### TASK TO COMPLETE:
Work out how many lines of the listing hold the string "computer", then answer with that number and nothing else.

### PROVIDED DATA:
------

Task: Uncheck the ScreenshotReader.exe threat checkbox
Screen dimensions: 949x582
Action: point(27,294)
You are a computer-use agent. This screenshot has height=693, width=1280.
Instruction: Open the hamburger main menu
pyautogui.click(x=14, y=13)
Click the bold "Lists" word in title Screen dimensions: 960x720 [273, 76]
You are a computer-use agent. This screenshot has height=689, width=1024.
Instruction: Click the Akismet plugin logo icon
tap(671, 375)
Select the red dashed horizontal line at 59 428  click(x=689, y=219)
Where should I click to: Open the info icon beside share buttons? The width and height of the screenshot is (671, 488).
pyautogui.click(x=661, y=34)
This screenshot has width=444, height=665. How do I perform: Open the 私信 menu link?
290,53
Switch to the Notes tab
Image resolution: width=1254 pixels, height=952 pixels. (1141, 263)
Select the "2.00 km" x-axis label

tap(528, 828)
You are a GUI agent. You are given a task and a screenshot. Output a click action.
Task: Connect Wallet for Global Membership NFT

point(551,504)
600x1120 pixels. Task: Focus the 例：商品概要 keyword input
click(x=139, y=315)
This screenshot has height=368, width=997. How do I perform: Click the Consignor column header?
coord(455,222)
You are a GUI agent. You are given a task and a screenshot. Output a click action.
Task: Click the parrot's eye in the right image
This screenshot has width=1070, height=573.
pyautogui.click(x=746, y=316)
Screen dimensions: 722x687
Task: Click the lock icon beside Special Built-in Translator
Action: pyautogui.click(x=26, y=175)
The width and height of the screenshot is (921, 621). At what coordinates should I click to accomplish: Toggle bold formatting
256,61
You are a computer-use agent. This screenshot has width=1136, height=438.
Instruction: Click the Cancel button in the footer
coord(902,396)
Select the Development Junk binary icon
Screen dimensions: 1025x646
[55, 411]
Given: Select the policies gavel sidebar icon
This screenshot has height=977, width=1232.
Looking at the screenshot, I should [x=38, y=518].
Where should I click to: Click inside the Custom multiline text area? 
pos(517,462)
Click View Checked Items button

------

### SOLUTION TO THIS PROBLEM:
3